Even Honor knows its limits, though. The Honor 7S is an all-plastic device, aside from the toughened glass on its front. It doesn’t feel particularly expensive, but at this price it doesn’t need to.
The handset is reasonably slim, light and easy to handle, however. It’s 8.3mm thick and weighs 142g, just slightly larger than an iPhone 8.
The device is available in blue, black and gold finishes but, in the UK at least, the black version is by far the most commonly sold. This phone doesn’t have bags of personality, but its use of an extra-tall 18:9 screen arguably gives it a more modern appearance than an iPhone 8.
That screen is its one notable hardware feature. There’s no fingerprint scanner, 16GB storage is just enough to get by, and there’s no water-resistance. The Honor 7S is too cheap a phone to make these additions feasible. However, I can think of several friends who would value saving £50 over having these extras.
Some people want a phone that just works, yet doesn’t appear too dated. If it weren’t for the Honor 7S’s performance issues, I wouldn’t hesitate to recommend this phone to such folk.
Screen
The Honor 7S has a 5.45-inch 18:9 LCD screen. This is roughly equivalent to a 5-inch 16:9 phone. It’s fairly small, but not so small that games and video look out of place on the display.
Resolution is the main corner that’s be cut. Like the Moto G6 Play, this is a 1440 x 720 pixel panel rather than a wide Full HD unit. And just like that phone, this lower resolution is surprisingly easy to get on with, even if you’ve experienced ultra-high-res phones in the past.
Up-close, the Honor 7S doesn’t look perfectly sharp, but at a relaxed arm’s length, it isn’t obviously blocky.
Colour saturation and contrast aren’t quite as hot as you’d see on a more expensive device, either. However, unless the Honor 7S will be a big cash-saving step down from your last phone, you’re unlikely to notice.
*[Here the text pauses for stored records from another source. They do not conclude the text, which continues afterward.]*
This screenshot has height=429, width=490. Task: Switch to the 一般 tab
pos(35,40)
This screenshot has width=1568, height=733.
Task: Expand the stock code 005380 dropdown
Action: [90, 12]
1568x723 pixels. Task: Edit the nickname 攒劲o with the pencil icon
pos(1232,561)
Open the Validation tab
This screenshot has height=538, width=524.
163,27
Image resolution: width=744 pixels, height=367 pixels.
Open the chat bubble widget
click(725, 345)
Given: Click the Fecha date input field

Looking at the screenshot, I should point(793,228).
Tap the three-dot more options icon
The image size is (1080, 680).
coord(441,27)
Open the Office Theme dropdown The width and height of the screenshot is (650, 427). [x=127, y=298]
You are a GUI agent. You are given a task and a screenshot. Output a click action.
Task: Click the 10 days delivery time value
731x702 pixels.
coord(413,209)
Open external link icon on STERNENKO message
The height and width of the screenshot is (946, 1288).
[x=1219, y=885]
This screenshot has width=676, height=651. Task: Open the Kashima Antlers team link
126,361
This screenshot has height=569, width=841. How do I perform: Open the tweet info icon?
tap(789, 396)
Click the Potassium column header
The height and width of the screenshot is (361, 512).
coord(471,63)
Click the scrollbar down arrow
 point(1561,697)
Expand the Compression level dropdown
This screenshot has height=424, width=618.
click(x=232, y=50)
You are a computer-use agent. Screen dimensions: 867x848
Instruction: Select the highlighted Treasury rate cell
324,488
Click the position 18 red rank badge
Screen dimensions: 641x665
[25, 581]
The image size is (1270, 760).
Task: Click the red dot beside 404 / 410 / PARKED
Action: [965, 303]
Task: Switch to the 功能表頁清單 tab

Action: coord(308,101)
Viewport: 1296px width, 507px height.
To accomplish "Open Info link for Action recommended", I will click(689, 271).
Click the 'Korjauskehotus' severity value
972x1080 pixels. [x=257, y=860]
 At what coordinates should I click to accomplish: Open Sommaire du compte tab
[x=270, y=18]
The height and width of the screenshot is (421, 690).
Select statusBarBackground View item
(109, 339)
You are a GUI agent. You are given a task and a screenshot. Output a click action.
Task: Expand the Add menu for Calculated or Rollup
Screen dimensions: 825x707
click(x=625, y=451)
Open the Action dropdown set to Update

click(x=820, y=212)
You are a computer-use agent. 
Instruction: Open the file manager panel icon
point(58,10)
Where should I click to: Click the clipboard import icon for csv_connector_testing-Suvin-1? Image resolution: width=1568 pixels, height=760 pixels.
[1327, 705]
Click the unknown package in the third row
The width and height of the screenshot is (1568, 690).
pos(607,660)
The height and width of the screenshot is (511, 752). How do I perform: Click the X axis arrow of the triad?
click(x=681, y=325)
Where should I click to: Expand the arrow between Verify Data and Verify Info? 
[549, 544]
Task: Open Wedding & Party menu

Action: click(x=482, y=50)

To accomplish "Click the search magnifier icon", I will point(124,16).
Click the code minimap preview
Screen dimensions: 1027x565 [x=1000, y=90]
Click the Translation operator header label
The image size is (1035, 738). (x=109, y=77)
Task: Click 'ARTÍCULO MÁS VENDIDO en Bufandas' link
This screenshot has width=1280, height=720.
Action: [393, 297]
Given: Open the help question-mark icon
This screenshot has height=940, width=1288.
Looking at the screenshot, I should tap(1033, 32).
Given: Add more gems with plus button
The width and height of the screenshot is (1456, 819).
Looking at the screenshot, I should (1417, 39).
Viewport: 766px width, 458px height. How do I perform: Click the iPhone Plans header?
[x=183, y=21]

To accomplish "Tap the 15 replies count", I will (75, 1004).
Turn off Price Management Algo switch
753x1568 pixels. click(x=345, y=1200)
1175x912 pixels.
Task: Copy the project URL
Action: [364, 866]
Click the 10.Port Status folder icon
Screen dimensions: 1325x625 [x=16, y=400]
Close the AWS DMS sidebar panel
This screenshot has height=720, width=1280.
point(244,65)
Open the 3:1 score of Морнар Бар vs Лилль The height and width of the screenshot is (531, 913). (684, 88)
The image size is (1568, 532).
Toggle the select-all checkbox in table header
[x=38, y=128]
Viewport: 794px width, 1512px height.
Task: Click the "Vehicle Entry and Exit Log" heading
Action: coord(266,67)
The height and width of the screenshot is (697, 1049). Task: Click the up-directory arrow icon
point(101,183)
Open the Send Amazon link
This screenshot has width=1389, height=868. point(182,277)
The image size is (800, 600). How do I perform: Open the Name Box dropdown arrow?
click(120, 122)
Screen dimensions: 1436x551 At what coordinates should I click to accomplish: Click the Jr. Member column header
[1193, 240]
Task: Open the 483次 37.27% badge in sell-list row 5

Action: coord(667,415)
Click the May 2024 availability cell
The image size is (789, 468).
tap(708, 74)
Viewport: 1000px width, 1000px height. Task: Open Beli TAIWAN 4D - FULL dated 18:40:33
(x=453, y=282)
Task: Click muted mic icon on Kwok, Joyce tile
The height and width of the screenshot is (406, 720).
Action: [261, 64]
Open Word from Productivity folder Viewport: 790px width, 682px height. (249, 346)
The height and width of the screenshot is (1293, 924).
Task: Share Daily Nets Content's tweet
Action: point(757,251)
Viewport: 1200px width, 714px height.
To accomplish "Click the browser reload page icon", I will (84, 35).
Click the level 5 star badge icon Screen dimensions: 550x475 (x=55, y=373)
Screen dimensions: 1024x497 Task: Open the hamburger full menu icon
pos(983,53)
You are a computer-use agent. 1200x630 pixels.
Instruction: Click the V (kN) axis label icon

Maximum brightness is only good enough to make the Honor 7S bearably visible on a bright day. But you can still happily message away without squinting to see what you’re typing. You may need to give the screen a wipe first, though. This phone has a toughened glass top, but it isn’t Gorilla Glass. It’s more prone to fingerprint smears and grease marks than the Moto G6 Play.
Processor, memory and storage
Like many cheap phones, this is where the weaknesses lie. Low-end processors and RAM mean low prices, but at the cost of usability. With a quad-core Mediatek MT6739 chip and 2GB RAM you have a combination which is the absolute minimum a modern 4G smartphone should have.
It shows too – spend just a little more on the Moto G6 Play and we can assure you of a better performing phone than the 7S. But this phone is targeted at a young audience, one that Honor presumes (hopes?) won’t need to push the hardware.
Facebook, Instagram and text messaging are where this phone is just about comfortable. Push it more than that and it grinds to a halt, and we really weren’t testing it that hard. It was very frustrating to use even compared to other cheap phones, not high-end ones.